7. S'il est vrai qu'une copie littérale d'acte de naissance produite par le ministre, ainsi qu'un extrait indique que l'enfant est né le 25 décembre 1999 et que l'acte de naissance a été établi par un officier autre que celui indiqué sur les actes mentionnés ci-dessus, l'officier d'état civil de Pikine, également signataire de ces actes, a, le 22 juillet 2019, consécutivement à la demande de clarification dont il était saisi, certifié que l'acte de naissance de l'enfant F... C... né le 20 décembre 1999 a été enregistré dans les registres conformément au code de la famille applicable. La validité de cette attestation n'est pas remise en cause par l'administration.
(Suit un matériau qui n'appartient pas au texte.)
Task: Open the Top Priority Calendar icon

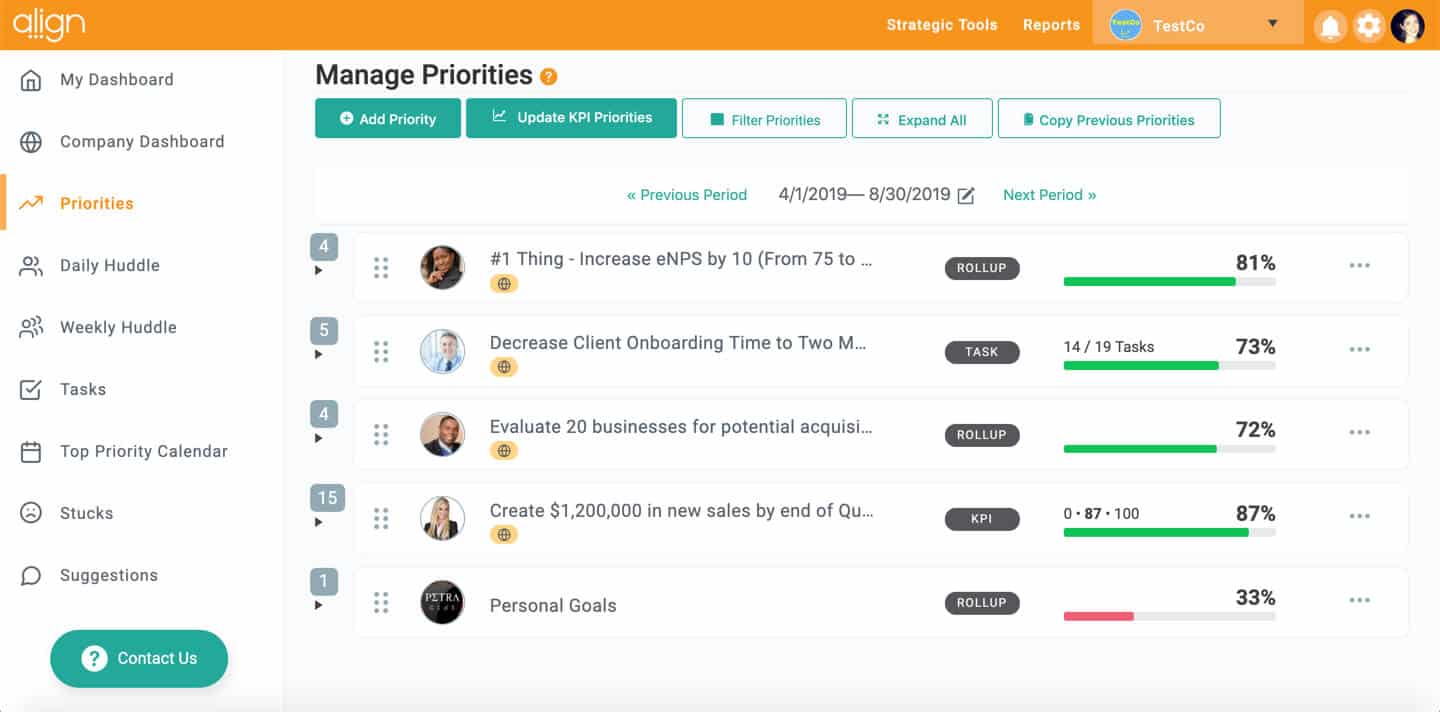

8. En tout état de cause, la circonstance que la naissance de l'enfant F... n'a précédé que de 7 mois celle de la jeune I... ne saurait établir le caractère frauduleux des actes d'état civil produits.
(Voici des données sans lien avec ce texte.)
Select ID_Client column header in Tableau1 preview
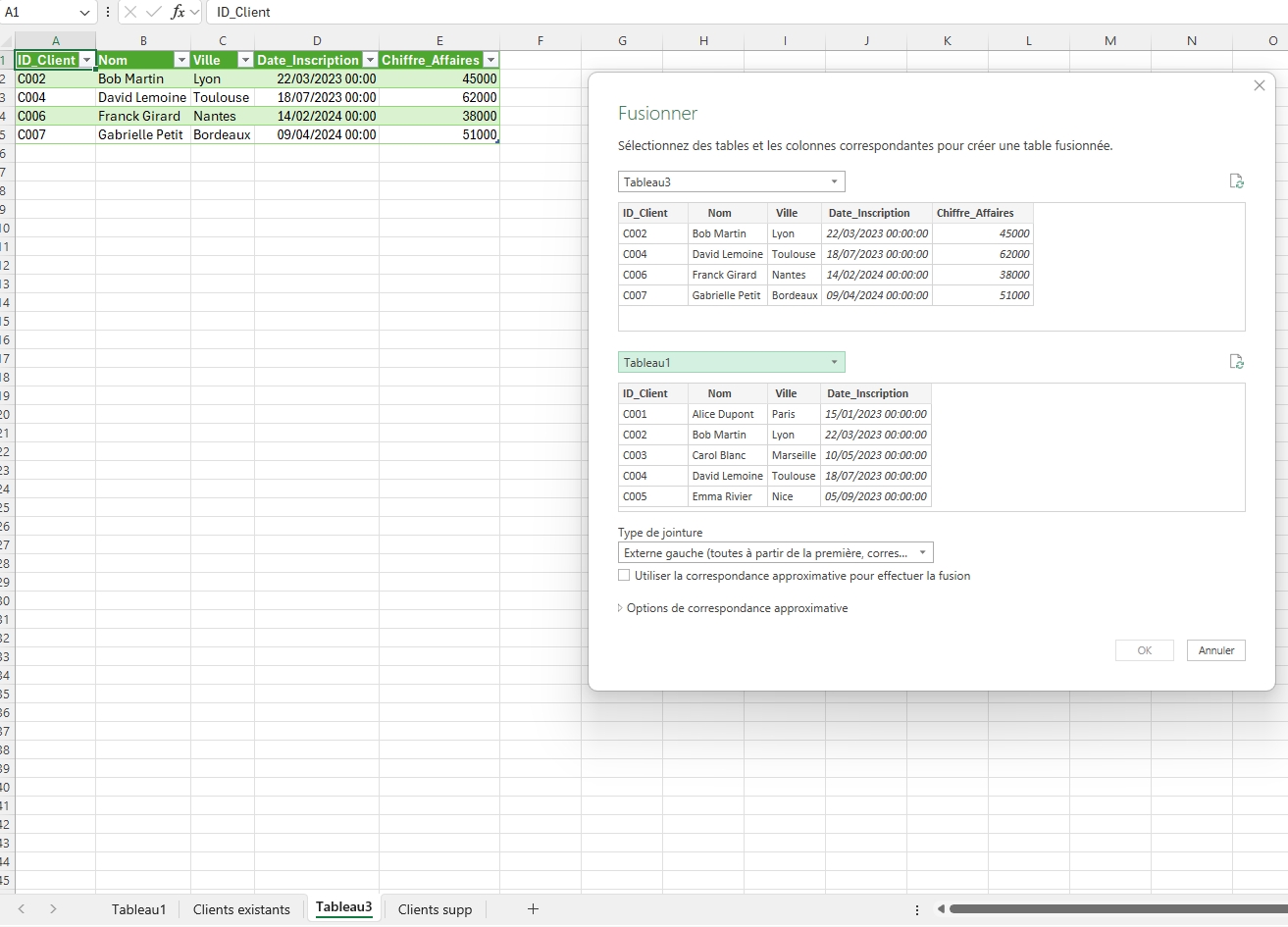(x=645, y=393)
9. Il s'ensuit que le ministre de l'intérieur n'est pas fondé à soutenir que c'est à tort que, par le jugement attaqué, le tribunal administratif de Nantes a annulé la décision de la commission de recours contre les refus de visas refusant de délivrer un visa de long séjour à F... et I... C....
Sur les conclusions à fin d'injonction :
10. Le rejet des conclusions présentées par le ministre n'implique pas d'autre mesure d'exécution que celle prescrite dans le jugement du 2 mai 2019 qu'il y a lieu de confirmer. Par suite, il n'y a pas lieu pour la cour de prononcer une nouvelle injonction.
Sur les frais du litige :
11. Dans les circonstances de l'espèce, il y a lieu de laisser à la charge de chaque partie les frais qu'elle a exposés et non compris dans les dépens.
DÉCIDE :
Article 1er : La requête du ministre de l'intérieur est rejetée.
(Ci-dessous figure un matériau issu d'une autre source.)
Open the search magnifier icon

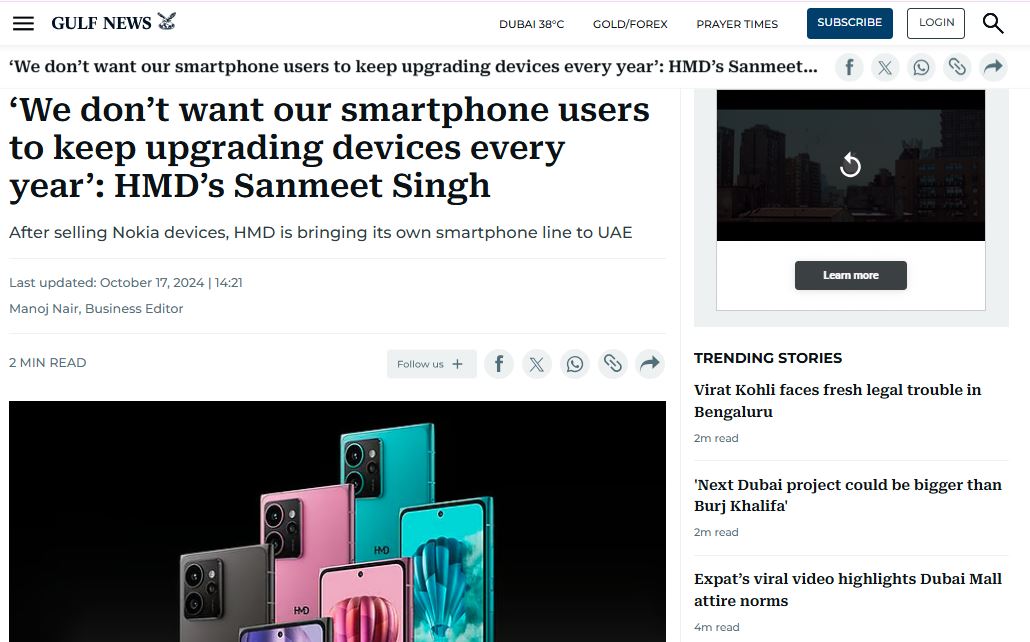pos(993,24)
Article 2 : Les conclusions à fin d'injonctions présentées par les consorts C... et celles présentées au titre de l'article L. 761-1 du code de justice administrative sont rejetées.
Article 3 : Le présent arrêt sera notifié au ministre de l'intérieur, à M. E... C..., à M. F... C... et à Mme I... C....
Délibéré après l'audience du 17 décembre 2019, où siégeaient :
- M. Pérez, président de chambre,
- Mme D..., président-assesseur,
- M. A...'hirondel, premier conseiller,
Lu en audience publique, le 10 janvier 2020.
Le rapporteur,
C. D...Le président,
A. PEREZ
Le greffier,
A. BRISSET
La République mande et ordonne au ministre de l'intérieur en ce qui le concerne, et à tous huissiers de justice à ce requis en ce qui concerne les voies de droit commun contre les parties privées, de pourvoir à l'exécution de la présente décision.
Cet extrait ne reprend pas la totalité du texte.